Más grave aún es que, antes de la pandemia, el contexto regulatorio ya era muy agresivo con el emprendedor que trabaja en la formalidad. Para habilitar la empresa hay que superar muchas trabas burocráticas que demandan tiempo improductivo y terminan generando costos de honorarios para gestores e intermediarios. El sistema impositivo impone altas cargas tributarias, pero además se aplican retenciones y percepciones a cuenta de futuros pagos de impuesto que se comen el capital de trabajo.

Un párrafo aparte merecen las regulaciones laborales. En condiciones normales hay que pagar cargas sociales equivalentes al 50% del salario de bolsillo del trabajador. Si el puesto de trabajo no rinde como se esperaba y hay que apelar a la disolución del vínculo, este pequeños empleador tiene que pagar casi 3 salarios por sumas indemnizatorias, con apenas 4 meses y menos de 1 año de antigüedad. Con más antigüedad, eso sube.

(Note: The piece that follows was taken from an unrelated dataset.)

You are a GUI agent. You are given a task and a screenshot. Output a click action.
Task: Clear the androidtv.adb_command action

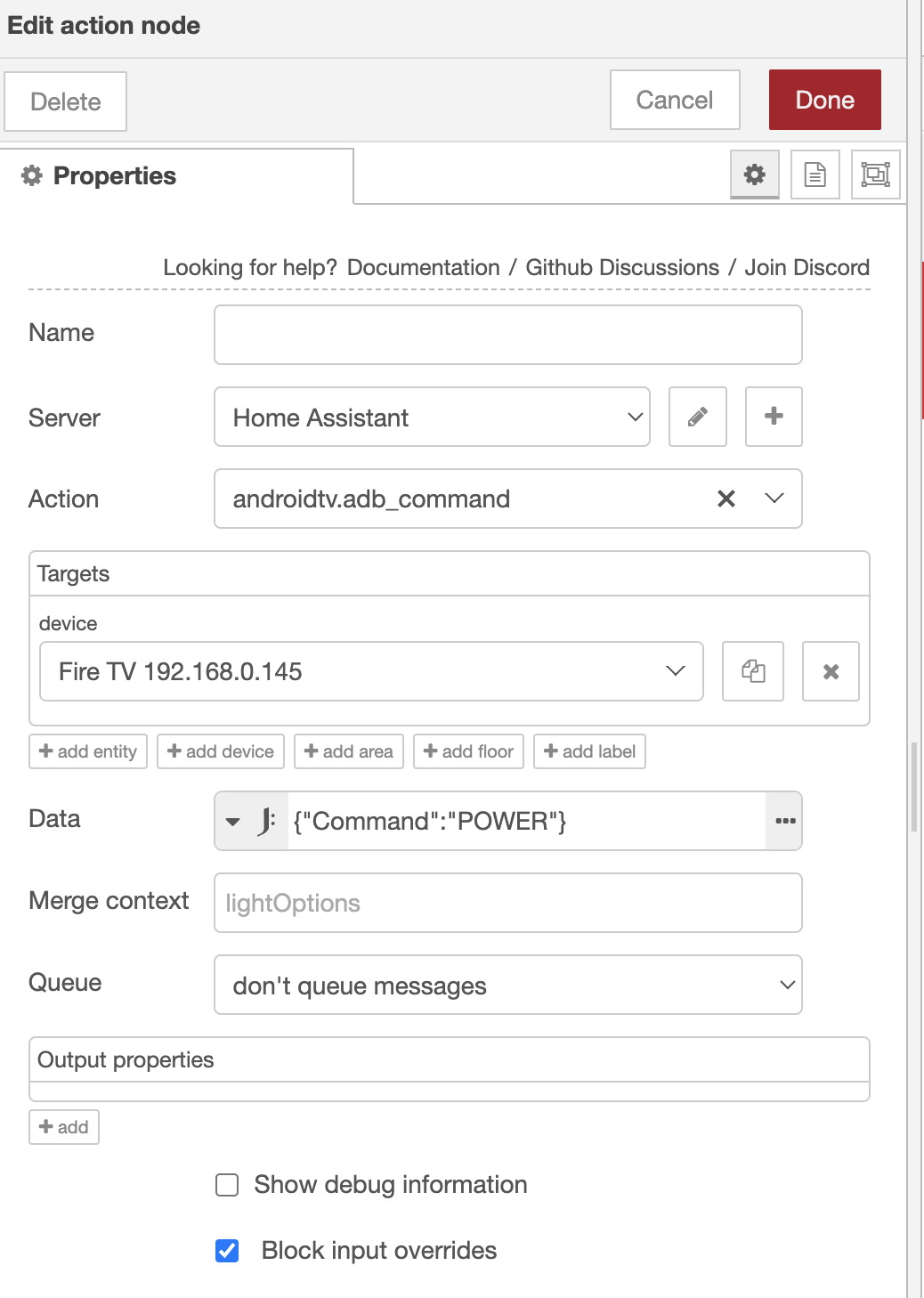click(725, 499)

En crisis, las reglas laborales se vuelven todavía más agresivas contra el empleador. Desde la crisis del 2001–2002 en materia laboral se instaló la idea de que, cuando sobreviene una crisis, hay que reforzar la rigidez con prohibición de despido, duplicación de indemnizaciones y la imposibilidad legal de ajustar los salarios a la baja para preservar la empresa y los empleos. Esto se agrava con la centralización de la negociación colectiva que impide a las empresas entablar un diálogo de supervivencia con sus trabajadores.

Toda negociación debe hacerse con el sindicato central, cosa que para las pequeñas empresas es imposible. Si la empresa busca sobrevivir reduciendo el personal, con alta probabilidad recibirá varios juicios laborales que termina siendo el tiro de gracia al intento de supervivencia.

Si se quiere recuperar el empleo asalariado privado registrado o, mejor aún, multiplicarlo hay que recuperar los empleadores perdidos y multiplicarlos. Para esto, hay que modernizar las regulaciones comerciales, tributarias y laborales. Hay que hacerlo teniendo en mente que el 85% de las empresas que dan trabajo son pequeñas unidades con menos de 10 trabajadores, donde el que pone el capital es un emprendedor que en realidad está poniendo sus exiguos ahorros. No es el dueño de un gran capital.